Completed Hyperparameter Transfer across Modules, Width, Depth, Batch and Duration¶

Conference: ICLR2026
OpenReview: https://openreview.net/forum?id=elB9k4nTL1
Code: TBD
Area: Optimization / Hyperparameter Transfer / Scaling Laws
Keywords: Hyperparameter Transfer, μP, CompleteP, SDE Scaling Laws, Per-module Hyperparameters

TL;DR¶

The authors complete the μP/CompleteP scaling rules ("tune on small models, transfer to large models") across four critical training axes—width, depth, batch size, and training duration. They further demonstrate that under proper parameterization, even fine-grained "per-module" hyperparameters (individual learning rates, weight decays, and Adam parameters for each tensor/layer type) can be directly transferred from a 50M parameter proxy model to a 7.2B parameter model, achieving a ~1.3× training speedup.

Background & Motivation¶

Background: Large model training is extremely sensitive to hyperparameters (learning rate, weight decay, initialization scale, AdamW \(\beta_1, \beta_2, \epsilon\)). Incorrect settings can lead to non-convergence or training instability. To avoid repeated trial-and-error in expensive large-scale training, "principled parameterization" schemes—represented by μP (Maximal Update Parameterization)—have been proposed. By using the infinite-width limit as a reference, finite-scale models approach the same well-posed limit, allowing optimal global hyperparameters found on small models to be directly applied to large models. Depth-μP and CompleteP extended this transfer from "width" to "depth."

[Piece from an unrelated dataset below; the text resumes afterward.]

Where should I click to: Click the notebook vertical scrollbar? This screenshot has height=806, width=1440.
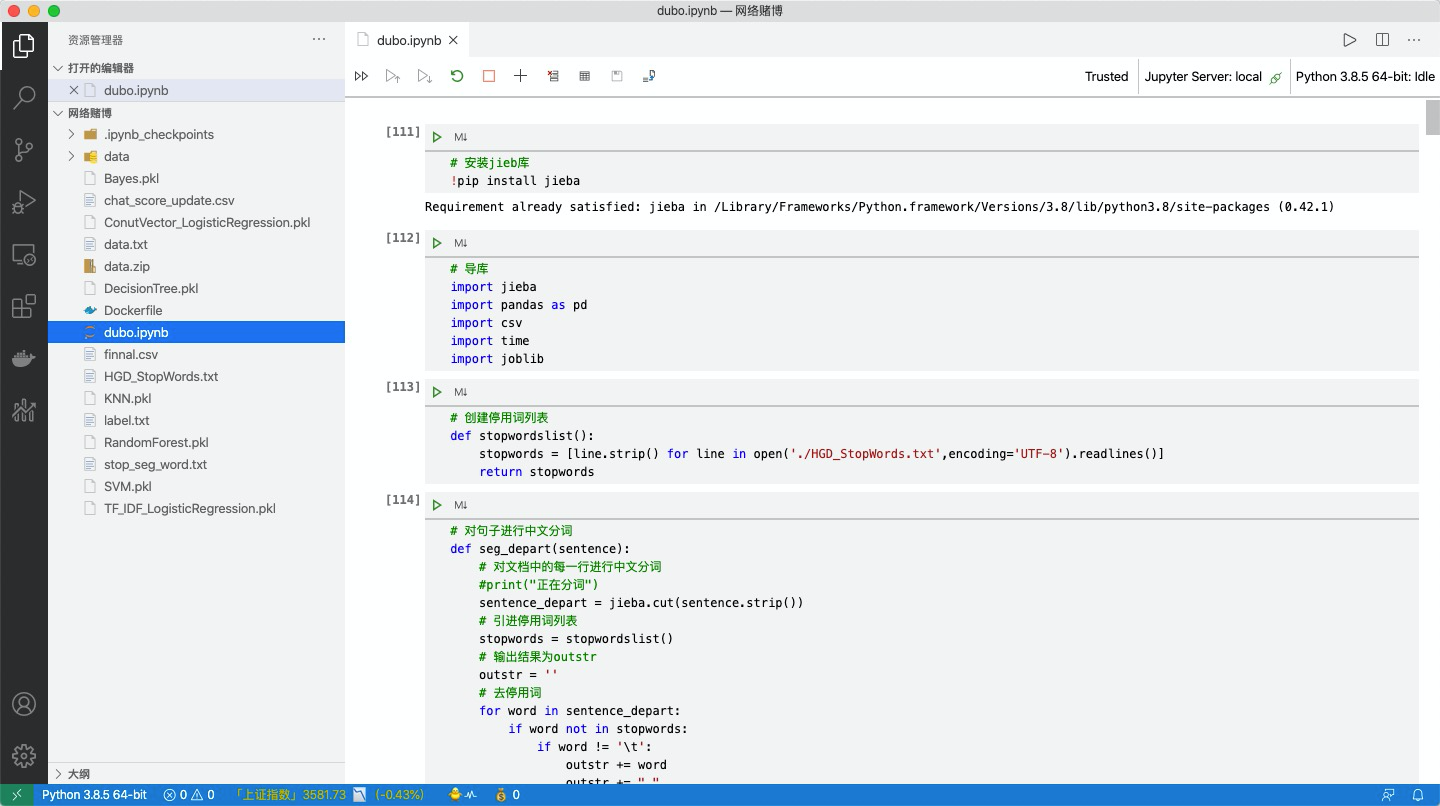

Limitations of Prior Work: Current methods only address half of the problem. First, scaling rules for μP and its variants have only been derived for model dimensions (width, depth). However, the other two levers of compute—batch size and the number of training tokens (duration)—also break hyperparameter transfer; changing training configurations along these axes renders small-model optimal hyperparameters suboptimal for large models. Second, prior work focuses on global hyperparameters, where the entire model shares a single learning rate. Since different tensors in μP are already scaled differently based on their architectural roles (e.g., embedding vs. hidden weights), there is no reason to believe their "base optimal values" should collapse to the same number. Per-module tuning likely offers significant untapped potential.

Key Challenge: Per-module tuning introduces a high-dimensional search problem. A Transformer block contains over a dozen module types; multiplied by the number of layers, the number of free hyperparameters is of order \(|M| \times L\), making direct search on large models impossible. The question becomes: Can we gain the benefits of per-module tuning by performing expensive searches only on small models and transferring the results via parameterization?

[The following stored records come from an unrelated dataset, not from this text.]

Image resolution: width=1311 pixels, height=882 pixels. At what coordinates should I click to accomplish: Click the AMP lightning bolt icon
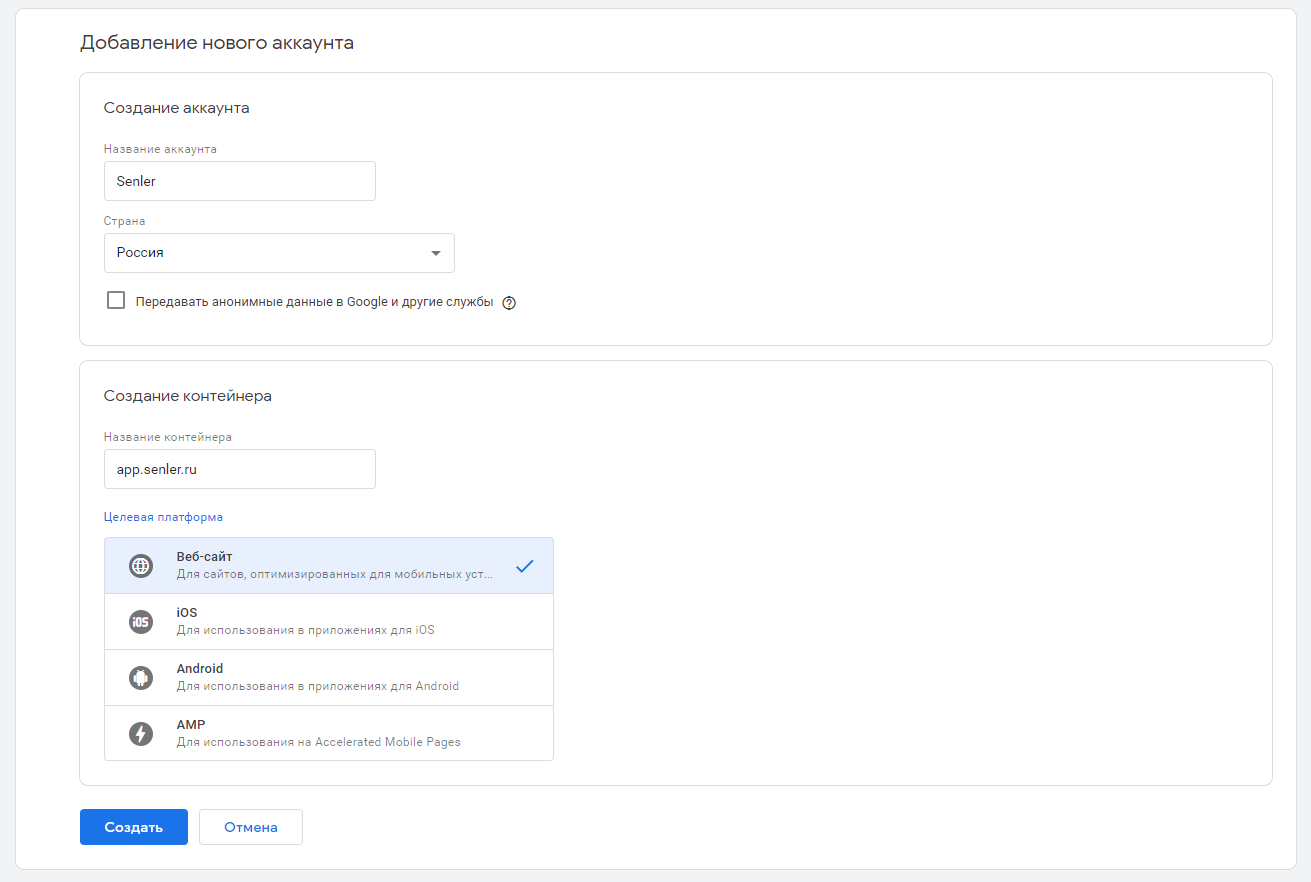coord(141,734)
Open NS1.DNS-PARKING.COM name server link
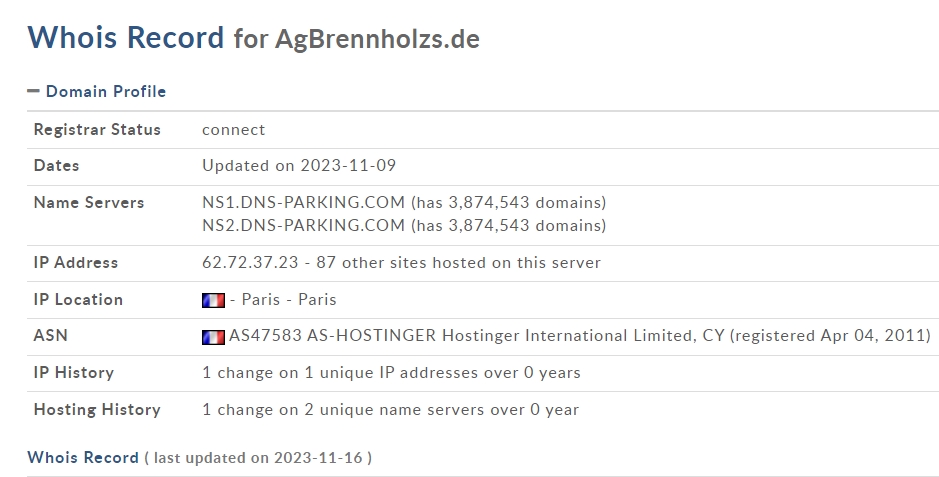The image size is (939, 477). pos(304,202)
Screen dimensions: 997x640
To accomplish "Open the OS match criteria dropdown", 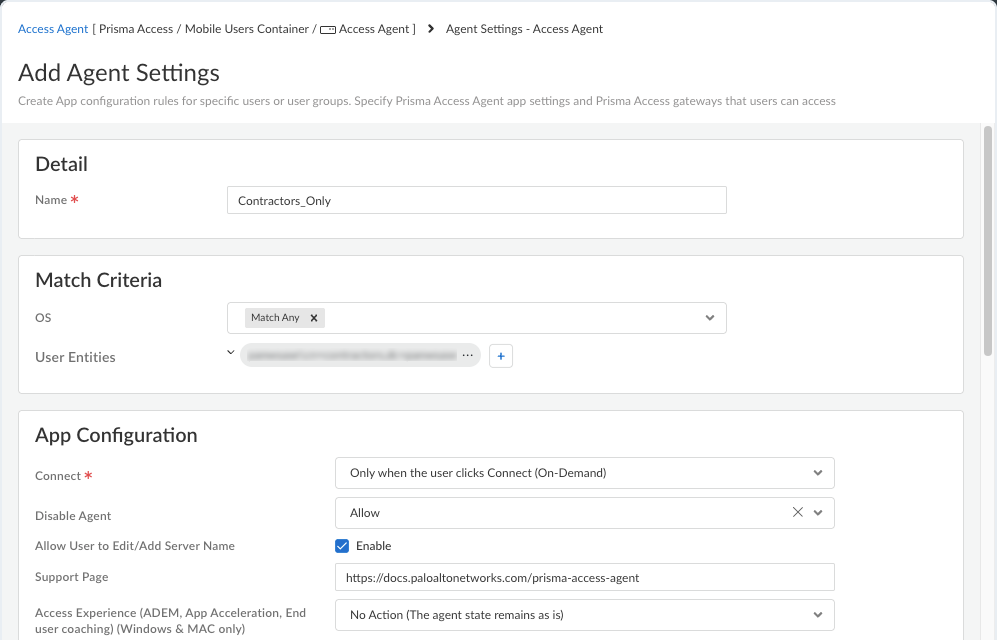I will (x=710, y=318).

Goal: (1) Complete scaling rules to enable hyperparameter transfer across width, depth, batch, and duration; (2) Verify that per-module hyperparameters can transfer under correct parameterization; (3) Provide a practical search recipe for high-dimensional per-module hyperparameter spaces prone to "divergence cliffs."

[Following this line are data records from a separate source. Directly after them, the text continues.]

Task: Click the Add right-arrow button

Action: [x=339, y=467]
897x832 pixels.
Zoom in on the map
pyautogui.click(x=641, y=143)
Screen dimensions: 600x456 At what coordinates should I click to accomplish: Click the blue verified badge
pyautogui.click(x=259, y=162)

Core Idea: The authors propose Complete(d)P parameterization. Building on CompleteP (width + depth), they incorporate batch and training duration scaling rules derived from Stochastic Differential Equation (SDE) limits. They use a "depth × type" Kronecker factorization to compress per-module hyperparameters into \(|M| + L\) transferable multipliers, enabling the "search on small + transfer to large" pipeline at a per-module granularity.

Method¶

Overall Architecture¶

The work consists of two layers. The lower layer is Parameterization (Scaling Rules): It decouples training configurations that must change with scale—width \(m_N\), depth \(m_L\), batch ratio \(m_B\), and token ratio \(m_D\)—from the hyperparameters intended for search (learning rate \(\eta\), weight decay \(\lambda\), \(\beta_1, \beta_2, \epsilon\), initialization scale, and residual branch multipliers). Parameterization defines how each hyperparameter is scaled by a factor \(\kappa\) when the configuration increases, ensuring model behavior follows the same infinite limit. Consequently, optimal hyperparameters remain invariant across scales and can be directly transferred. The upper layer is Optimization: Per-module hyperparameters are optimized on a 50M parameter / 1.6B token proxy model using trust-region random search. These are then transferred via the scaling rules to a 7.2B parameter target model without further tuning.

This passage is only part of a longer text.